(Work item) Please report each line of the records below that contains the word "coordinates" and copy each such line in full.

(Supplied records)
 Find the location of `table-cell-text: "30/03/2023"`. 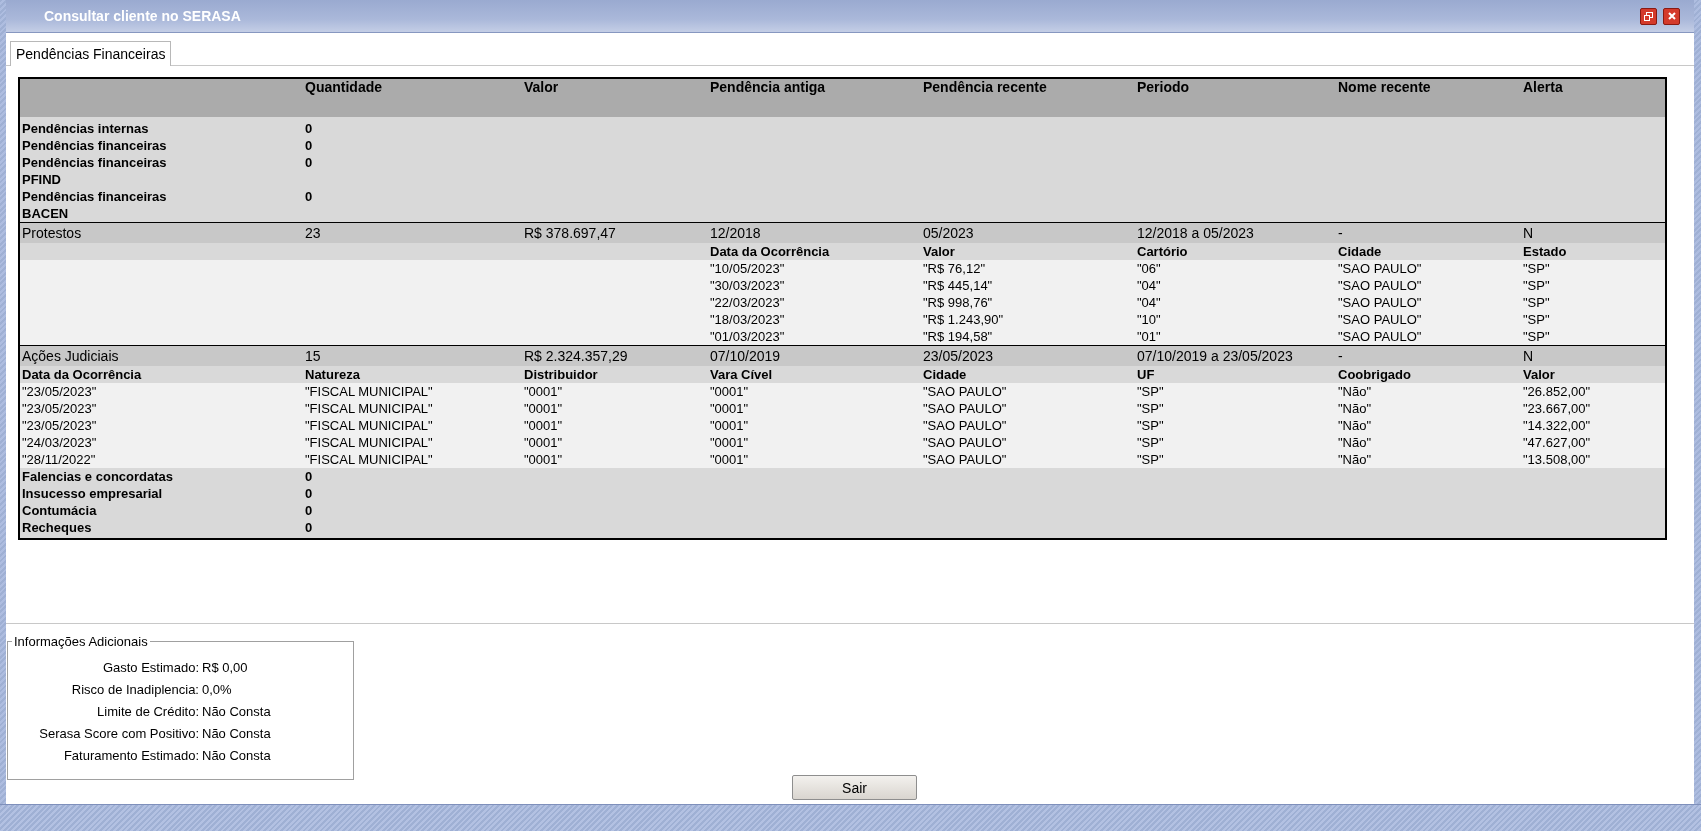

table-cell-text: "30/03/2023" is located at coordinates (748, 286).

...

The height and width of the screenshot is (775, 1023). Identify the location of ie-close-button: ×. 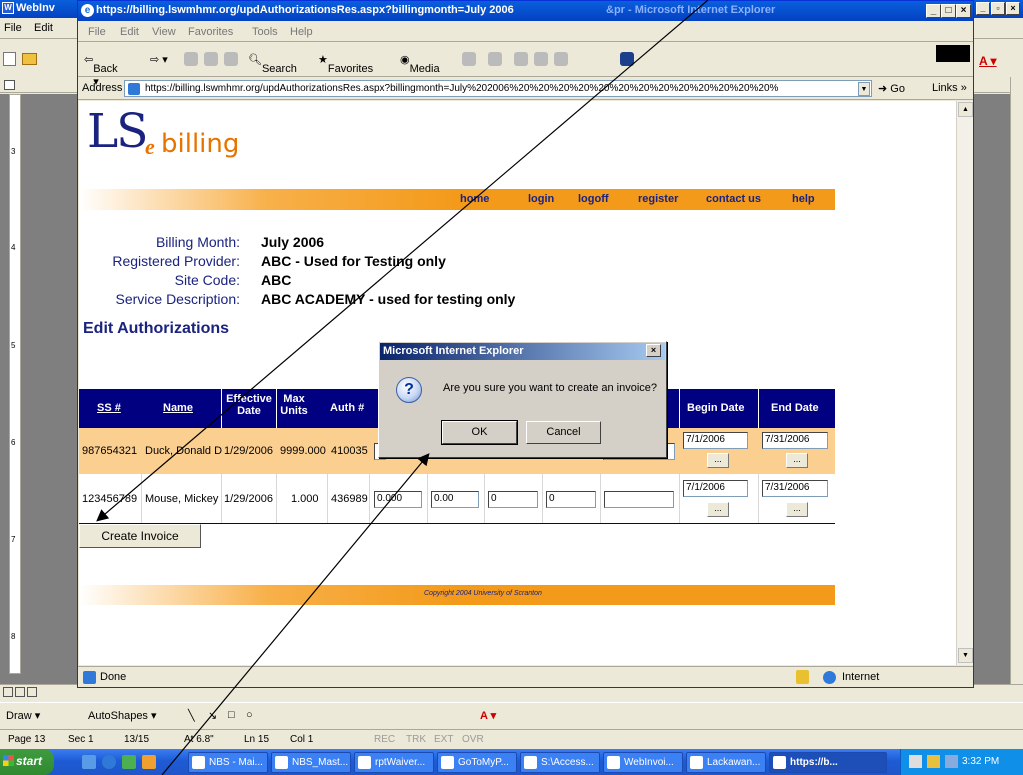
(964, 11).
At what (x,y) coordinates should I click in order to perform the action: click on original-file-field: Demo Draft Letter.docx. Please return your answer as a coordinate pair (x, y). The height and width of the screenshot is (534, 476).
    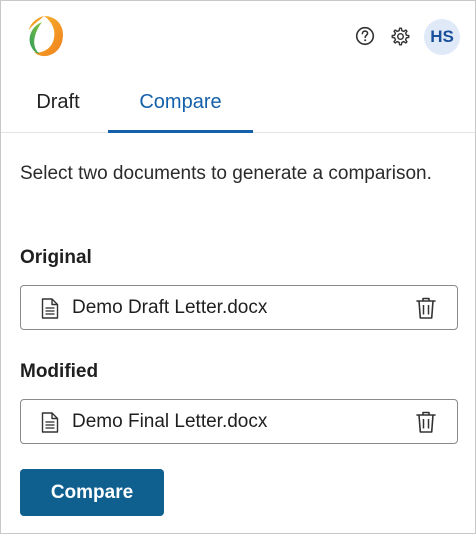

(Completed task)
table-cell-text: "30/03/2023" is located at coordinates (748, 286).
At what (x,y) coordinates should I click in order to perform the action: click on original-file-field: Demo Draft Letter.docx. Please return your answer as a coordinate pair (x, y). The height and width of the screenshot is (534, 476).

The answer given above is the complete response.